A Tesla Inc. employee testified Monday that he was summoned into a meeting last year in which Elon Musk told him that UAW representation would leave him voiceless, but that the automaker would let workers have it if their safety concerns weren’t addressed.
Testifying on the fifth day of a trial before a National Labor Relations Board judge, prominent union supporter Jose Moran, a lead quality inspector for Tesla, claimed that he was called into the meeting in June 2017, after he had distributed union leaflets at work, circulated a petition about safety concerns, and published a pro-UAW essay on Medium.com.
During the meeting, he said, Musk told Moran and a co-worker he had brought along as a witness that with the United Auto Workers union, “you don’t really have a voice” and “the UAW is the only one that has a voice, and not the workers.” Moran said Tesla’s then-human resources head Gaby Toledano then told them “that the majority of the workers at Tesla don’t want a union, and why do we want to pay union dues?”
After Moran replied that he had the right to organize, and his co-worker said they were trying to improve the company by unionizing, Toledano and Musk suggested that Moran could start participating in safety committee meetings to address his concerns, according to Moran. Then, he testified, Musk “said, ‘If these safety committee meetings don’t work out, then we’ll give you your union.’”
In a June 2018 filing, NLRB prosecutors alleged that in the 2017 meeting, Musk “impliedly promised to remedy their safety complaints if they refrained from their union organizational activity.”
While cross-examining Moran, Tesla’s attorney pointed out that in the months after meeting with Musk, Moran had received a promotion and a raise, and also suggested that Moran might legally be a supervisor and thus excluded from labor law protections.
Defense Wednesday
A Tesla spokeswoman on Monday referred to the company’s earlier statement that NLRB allegations are all “false.” When the hearing opened in June, Tesla attorney Mark Ross described the proceedings as “a gotcha moment” and an “infomercial” for a smear campaign by the UAW in its so-far unsuccessful effort to unionize Tesla’s vehicle assembly plant in Fremont, California. The judge denied a request that day from Ross to lodge a “standing objection” to “any mention of Mr. Musk” in the hearing; Ross argued that Musk’s “personal beliefs” were “irrelevant” to the proceedings.
An NLRB judge in Oakland is considering allegations from a regional director of the labor board that Tesla management violated federal laws by restricting employees from organizing activities, maintaining a strict confidentiality policy that infringed on workers’ rights, trying to stop employees from discussing safety issues and retaliating against pro-union workers.
Current and former employees have alleged in trial testimony that security guards and members of Tesla management tried to deter them from pro-union activism such as distributing leaflets on the property.
The company is slated to begin mounting its defense on Wednesday.

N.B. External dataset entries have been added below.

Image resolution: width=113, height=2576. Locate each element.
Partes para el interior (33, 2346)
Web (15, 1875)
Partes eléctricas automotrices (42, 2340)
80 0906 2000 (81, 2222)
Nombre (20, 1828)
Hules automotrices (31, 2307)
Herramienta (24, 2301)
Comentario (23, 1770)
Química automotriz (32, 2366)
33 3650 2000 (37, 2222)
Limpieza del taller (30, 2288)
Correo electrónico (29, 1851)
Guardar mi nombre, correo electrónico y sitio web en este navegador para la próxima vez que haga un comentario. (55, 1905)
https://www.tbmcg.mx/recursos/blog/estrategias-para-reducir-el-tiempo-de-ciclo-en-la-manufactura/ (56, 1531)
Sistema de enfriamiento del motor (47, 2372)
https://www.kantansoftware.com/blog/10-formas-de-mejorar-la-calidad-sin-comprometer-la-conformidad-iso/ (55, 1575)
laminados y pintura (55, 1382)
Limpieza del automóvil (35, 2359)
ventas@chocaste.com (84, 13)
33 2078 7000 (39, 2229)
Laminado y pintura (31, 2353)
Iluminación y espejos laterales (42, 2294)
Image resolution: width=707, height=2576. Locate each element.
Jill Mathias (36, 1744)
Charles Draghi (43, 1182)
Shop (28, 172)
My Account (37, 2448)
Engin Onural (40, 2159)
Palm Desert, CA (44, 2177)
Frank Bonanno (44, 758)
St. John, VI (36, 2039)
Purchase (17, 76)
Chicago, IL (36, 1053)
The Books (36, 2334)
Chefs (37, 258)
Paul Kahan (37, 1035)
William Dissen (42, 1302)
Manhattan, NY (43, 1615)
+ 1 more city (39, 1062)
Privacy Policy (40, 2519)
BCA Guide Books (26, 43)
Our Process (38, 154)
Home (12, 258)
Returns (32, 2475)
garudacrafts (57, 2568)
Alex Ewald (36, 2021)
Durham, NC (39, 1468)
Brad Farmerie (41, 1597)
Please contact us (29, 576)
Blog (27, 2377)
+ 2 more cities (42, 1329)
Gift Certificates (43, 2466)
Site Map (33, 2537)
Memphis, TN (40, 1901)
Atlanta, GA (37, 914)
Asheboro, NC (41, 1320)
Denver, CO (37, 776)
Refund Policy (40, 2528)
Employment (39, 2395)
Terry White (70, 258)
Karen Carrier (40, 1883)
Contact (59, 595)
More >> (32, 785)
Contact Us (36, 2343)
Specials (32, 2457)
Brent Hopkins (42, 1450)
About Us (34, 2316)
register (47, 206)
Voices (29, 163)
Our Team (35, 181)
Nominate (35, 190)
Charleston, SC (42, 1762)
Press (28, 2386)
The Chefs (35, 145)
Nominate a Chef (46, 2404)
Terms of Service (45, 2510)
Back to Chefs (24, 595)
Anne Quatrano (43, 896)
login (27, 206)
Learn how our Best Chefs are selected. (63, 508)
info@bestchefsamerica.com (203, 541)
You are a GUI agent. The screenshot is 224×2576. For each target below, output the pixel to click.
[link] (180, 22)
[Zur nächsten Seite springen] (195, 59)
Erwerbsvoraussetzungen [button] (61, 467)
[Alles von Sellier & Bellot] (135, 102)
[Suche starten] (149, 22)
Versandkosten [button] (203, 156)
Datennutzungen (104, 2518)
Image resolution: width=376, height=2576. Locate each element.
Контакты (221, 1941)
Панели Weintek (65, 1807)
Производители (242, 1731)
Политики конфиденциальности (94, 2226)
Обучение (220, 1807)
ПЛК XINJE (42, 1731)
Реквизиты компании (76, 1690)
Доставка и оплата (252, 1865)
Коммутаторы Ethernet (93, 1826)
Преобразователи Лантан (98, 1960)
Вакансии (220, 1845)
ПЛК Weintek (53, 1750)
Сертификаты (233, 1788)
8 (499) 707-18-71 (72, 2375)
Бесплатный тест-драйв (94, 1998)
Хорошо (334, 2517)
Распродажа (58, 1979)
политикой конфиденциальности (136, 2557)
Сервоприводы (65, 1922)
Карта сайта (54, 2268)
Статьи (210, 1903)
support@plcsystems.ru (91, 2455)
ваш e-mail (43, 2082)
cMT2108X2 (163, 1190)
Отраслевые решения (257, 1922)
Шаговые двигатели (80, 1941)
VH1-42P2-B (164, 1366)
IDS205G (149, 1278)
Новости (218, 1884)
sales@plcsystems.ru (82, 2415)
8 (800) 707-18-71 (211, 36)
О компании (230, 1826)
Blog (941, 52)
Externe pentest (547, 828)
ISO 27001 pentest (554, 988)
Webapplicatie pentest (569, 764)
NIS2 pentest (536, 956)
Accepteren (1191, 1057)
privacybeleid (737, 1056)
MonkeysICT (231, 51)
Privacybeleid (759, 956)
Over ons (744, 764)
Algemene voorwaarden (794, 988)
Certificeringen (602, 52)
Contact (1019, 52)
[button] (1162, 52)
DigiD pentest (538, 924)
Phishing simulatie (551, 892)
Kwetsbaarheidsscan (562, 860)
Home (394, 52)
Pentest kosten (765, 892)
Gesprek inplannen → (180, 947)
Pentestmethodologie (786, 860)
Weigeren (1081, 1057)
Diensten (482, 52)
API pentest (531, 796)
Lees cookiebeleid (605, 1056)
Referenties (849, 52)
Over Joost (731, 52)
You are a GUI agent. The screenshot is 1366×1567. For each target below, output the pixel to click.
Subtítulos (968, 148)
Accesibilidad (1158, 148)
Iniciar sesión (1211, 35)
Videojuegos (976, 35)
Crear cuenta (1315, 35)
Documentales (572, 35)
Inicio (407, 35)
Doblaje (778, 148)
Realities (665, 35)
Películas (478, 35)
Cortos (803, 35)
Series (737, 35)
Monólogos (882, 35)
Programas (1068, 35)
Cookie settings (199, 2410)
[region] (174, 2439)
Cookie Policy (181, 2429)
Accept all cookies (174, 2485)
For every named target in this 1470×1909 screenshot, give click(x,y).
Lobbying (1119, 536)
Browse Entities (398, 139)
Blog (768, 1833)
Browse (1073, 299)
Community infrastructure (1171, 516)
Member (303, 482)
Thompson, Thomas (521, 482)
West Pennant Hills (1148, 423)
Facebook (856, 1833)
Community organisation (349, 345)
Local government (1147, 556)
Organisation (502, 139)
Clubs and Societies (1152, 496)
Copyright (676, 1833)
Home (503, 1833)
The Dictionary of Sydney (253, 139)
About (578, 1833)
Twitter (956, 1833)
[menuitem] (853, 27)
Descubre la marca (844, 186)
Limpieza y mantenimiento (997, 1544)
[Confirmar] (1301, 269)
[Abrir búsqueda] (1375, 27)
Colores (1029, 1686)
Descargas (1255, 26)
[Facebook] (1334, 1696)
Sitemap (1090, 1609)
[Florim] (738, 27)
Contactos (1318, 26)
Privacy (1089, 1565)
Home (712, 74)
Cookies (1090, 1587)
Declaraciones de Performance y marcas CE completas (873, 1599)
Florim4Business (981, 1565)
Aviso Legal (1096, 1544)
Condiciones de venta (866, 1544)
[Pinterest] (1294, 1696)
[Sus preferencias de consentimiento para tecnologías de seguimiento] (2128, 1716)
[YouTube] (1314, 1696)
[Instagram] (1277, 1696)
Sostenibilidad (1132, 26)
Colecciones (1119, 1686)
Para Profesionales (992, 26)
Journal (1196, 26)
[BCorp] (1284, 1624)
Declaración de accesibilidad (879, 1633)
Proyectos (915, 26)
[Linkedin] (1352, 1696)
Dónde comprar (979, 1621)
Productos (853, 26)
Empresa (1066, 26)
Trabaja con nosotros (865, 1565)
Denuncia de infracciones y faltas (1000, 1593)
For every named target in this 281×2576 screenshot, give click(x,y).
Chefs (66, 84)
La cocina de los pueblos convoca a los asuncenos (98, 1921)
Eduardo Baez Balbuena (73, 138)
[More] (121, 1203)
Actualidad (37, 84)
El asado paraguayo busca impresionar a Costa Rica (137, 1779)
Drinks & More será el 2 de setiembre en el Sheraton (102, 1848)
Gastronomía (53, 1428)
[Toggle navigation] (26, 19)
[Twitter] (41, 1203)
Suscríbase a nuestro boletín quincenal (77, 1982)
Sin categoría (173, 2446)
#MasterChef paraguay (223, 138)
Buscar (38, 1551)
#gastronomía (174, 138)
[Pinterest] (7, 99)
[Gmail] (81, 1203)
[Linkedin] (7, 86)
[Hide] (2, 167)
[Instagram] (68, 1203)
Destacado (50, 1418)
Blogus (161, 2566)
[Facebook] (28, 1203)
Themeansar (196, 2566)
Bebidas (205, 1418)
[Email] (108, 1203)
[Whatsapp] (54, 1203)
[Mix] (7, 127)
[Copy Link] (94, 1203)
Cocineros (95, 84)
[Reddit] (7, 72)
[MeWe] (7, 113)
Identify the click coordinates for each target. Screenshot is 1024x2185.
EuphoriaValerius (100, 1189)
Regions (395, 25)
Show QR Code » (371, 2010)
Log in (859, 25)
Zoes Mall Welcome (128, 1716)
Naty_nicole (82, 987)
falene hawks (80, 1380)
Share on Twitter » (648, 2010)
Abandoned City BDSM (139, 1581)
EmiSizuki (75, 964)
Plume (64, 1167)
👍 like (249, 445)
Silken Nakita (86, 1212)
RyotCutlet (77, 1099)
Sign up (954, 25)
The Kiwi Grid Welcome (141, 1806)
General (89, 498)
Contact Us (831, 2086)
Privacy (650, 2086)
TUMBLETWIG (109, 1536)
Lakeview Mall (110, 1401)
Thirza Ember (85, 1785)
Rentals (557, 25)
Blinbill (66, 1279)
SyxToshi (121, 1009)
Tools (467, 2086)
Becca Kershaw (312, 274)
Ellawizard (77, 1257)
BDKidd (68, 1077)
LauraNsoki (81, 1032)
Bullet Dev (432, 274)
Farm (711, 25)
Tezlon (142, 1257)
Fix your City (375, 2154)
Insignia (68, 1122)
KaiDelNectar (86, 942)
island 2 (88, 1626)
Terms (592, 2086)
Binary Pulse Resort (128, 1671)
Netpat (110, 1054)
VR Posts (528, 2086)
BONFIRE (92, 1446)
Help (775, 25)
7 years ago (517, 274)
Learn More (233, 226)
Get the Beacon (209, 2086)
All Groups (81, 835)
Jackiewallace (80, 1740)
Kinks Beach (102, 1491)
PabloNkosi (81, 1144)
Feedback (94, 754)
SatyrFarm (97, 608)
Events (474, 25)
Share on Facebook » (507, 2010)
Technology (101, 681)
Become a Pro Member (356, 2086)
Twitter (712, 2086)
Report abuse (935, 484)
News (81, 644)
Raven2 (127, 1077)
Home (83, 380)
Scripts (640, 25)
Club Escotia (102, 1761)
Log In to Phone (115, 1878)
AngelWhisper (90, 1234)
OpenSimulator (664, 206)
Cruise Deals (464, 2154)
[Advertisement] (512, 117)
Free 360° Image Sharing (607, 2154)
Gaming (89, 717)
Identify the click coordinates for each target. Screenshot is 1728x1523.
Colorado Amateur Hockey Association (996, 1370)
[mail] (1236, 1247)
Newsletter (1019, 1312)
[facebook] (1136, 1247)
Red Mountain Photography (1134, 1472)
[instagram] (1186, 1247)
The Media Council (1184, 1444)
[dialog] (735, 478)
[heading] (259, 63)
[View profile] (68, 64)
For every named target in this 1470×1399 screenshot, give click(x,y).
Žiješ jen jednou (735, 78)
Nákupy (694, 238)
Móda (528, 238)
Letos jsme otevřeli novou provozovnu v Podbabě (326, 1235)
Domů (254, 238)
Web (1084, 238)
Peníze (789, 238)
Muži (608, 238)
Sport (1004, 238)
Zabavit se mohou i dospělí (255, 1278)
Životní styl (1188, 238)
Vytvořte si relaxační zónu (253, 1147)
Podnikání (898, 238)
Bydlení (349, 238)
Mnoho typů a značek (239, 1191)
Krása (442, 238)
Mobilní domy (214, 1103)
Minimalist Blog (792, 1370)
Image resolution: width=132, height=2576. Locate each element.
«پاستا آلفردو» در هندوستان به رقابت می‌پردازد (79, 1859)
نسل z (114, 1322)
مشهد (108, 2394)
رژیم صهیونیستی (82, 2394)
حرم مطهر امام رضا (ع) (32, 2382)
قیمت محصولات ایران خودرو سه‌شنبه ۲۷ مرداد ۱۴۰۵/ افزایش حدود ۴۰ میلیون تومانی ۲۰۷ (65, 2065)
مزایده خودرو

Among the evidence submitted Monday by an attorney for the labor board was a copy of a May tweet from Musk asking “why pay union dues & give up stock options for nothing?” Tesla’s attorney objected that the labor board’s general counsel had “chosen to cherry-pick” a tweet “taken out of context” without including the messages it was responding to. Edris Rodriguez Ritchie, an attorney for the board, responded that Tesla’s argument “entirely misunderstands the way Twitter works.”
Tesla has said that the Musk tweet, which the UAW alleged constituted a threat of retaliation, was “simply a recognition of the fact” that UAW-represented automakers lack stock options for production employees, and that UAW organizers have dismissed their value.
Tesla shares rose 0.2% on Monday to close at $299.68.